(Description of the task):
Repeat exactly the lines of the material below that run from the "You are a GUI agent. The screenshot is 360×1994." line to the "сайт от vigbo (80, 978)" line, including both, and do not carry over any pictures.

(Extracted data):
————————

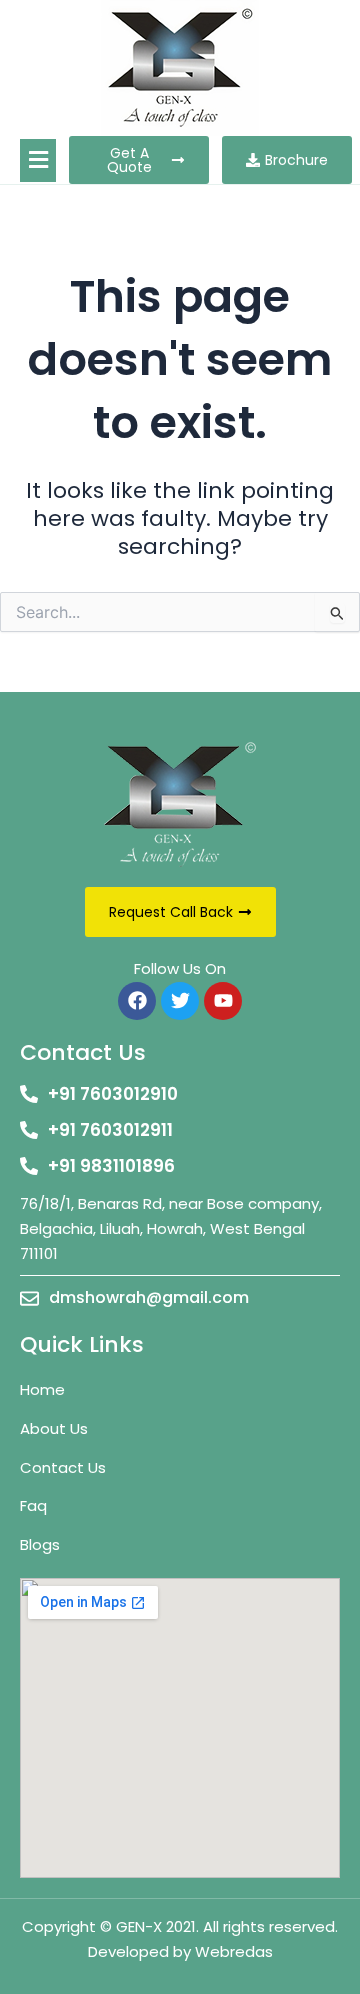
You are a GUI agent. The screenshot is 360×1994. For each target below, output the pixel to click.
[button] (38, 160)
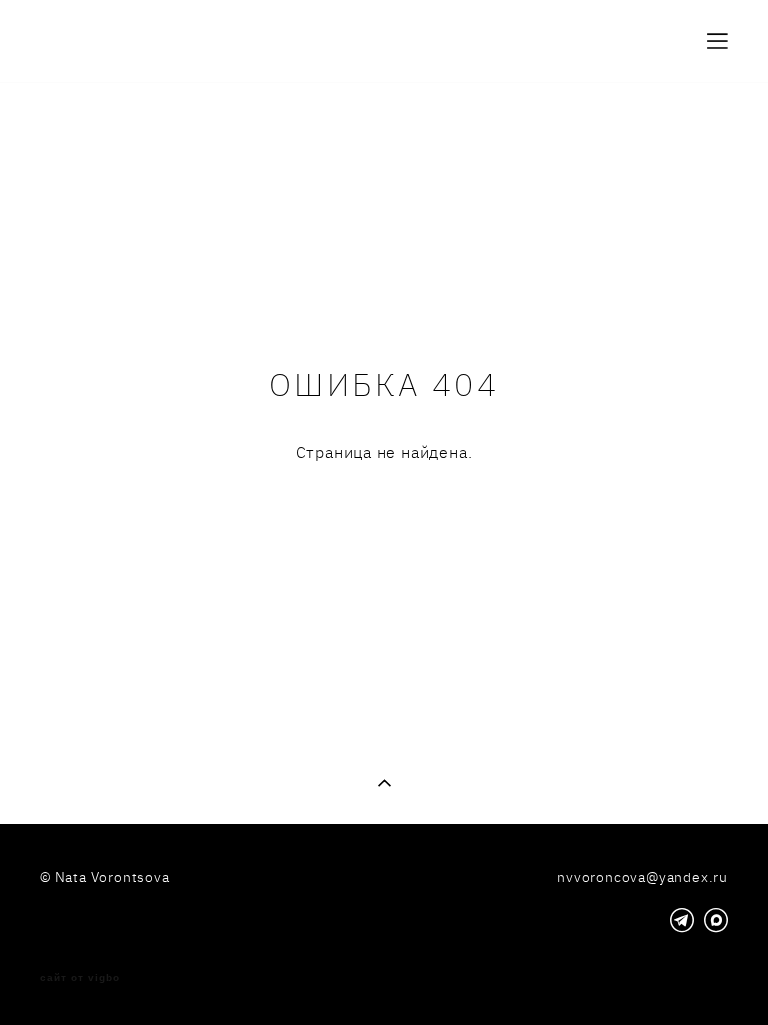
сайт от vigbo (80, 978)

————————

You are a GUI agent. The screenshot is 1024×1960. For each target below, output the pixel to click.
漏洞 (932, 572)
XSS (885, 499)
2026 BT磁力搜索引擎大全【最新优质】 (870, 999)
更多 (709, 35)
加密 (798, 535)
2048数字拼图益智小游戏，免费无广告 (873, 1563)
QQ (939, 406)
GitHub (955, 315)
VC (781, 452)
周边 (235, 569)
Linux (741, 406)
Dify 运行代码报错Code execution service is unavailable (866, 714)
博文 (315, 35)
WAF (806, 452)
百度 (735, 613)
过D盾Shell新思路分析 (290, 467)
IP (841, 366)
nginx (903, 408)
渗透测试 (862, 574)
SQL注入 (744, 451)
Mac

————————

(Answer area):
You are a GUI agent. The screenshot is 360×1994. For each target below, output the pixel to click.
[button] (38, 160)
сайт от vigbo (80, 978)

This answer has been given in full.